3. Learned counsel for the Petitioner submits that the impugned order is barred by limitation in terms of Section 270AA(4) of the Act, having been passed well beyond the period of one month from the end of the month in which the Petitioner had filed the application seeking immunity.
4. He states that in the instant case, all the facts, information, documents and figures submitted by the Petitioner had been accepted by the Respondents and the subject matter of dispute is a pure question of law, being interpretation of the contracts and the provisions of the Act & DTAA, for which there cannot be any allegation of “misreporting” of income on the part of the Petitioner.
5. Issue notice. Mr.Sunil Agarwal, learned senior standing counsel accepts notice on behalf of the Respondents. He relies on the impugned order dated 09th March, 2022 to contend that the Petitioner is not entitled to the benefit of immunity under Section 270AA of the Act.
6. Having perused the impugned order dated 09 th March, 2022, this Court is of the view that the Respondents’ action of denying the benefit of immunity on the ground that the penalty was initiated under Section 270A of the Act for misreporting of income is not only erroneous but also arbitrary and bereft of any reason as in the penalty notice the Respondents have failed to specify the limb – “underreporting” or “misreporting” of income, under which the penalty proceedings had been initiated.

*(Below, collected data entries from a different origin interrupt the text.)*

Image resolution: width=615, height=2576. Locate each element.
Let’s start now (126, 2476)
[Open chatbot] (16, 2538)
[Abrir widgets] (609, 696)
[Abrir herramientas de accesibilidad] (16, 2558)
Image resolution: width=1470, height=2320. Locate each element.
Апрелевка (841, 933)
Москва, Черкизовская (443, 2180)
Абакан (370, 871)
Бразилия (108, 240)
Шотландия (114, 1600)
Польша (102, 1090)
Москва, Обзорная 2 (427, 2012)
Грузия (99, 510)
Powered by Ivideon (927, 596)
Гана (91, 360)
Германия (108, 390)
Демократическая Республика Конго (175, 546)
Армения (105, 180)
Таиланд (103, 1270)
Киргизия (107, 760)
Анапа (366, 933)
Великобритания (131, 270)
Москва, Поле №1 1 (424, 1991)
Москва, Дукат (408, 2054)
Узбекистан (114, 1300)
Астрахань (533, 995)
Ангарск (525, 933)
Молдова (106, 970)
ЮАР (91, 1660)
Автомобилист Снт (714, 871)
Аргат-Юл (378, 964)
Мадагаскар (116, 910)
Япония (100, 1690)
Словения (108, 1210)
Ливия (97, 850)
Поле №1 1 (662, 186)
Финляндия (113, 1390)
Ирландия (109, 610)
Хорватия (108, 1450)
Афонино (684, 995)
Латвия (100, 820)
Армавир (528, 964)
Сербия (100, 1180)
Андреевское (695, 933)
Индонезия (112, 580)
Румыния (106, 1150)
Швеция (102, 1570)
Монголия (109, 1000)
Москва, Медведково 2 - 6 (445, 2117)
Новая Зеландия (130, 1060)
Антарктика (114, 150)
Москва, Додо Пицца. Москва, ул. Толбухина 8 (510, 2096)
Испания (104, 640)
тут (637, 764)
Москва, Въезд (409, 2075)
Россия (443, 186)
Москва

7. This Court also finds that there is not even a whisper as to which limb of Section 270A of the Act is attracted and how the ingredient of sub-section (9) of Section 270A is satisfied. In the absence of such particulars, the mere reference to the word “misreporting” by the Respondents in the assessment order to deny immunity from imposition of penalty and prosecution makes the impugned order manifestly arbitrary.
8. This Court is of the opinion that the entire edifice of the assessment order framed by Respondent No.1 was actually voluntary computation of income filed by the Petitioner to buy peace and avoid litigation, which fact has been duly noted and accepted in the assessment order as well and consequently, there is no question of any misreporting.
9. This Court is further of the view that the impugned action of Respondent No.1 is contrary to the avowed Legislative intent of Section 270AA of the Act to encourage/incentivize a taxpayer to (i) fast-track settlement of issue, (ii) recover tax demand; and (iii) reduce protracted litigation.
10. Consequently, the impugned order dated 09th March, 2022 passed by Respondent No.1 under Section 270AA (4) of the Act is set aside and Respondent No.1 is directed to grant immunity under Section 270AA of the Act to the Petitioner.
11. With the aforesaid directions, the present writ petition along with pending applications stand disposed of.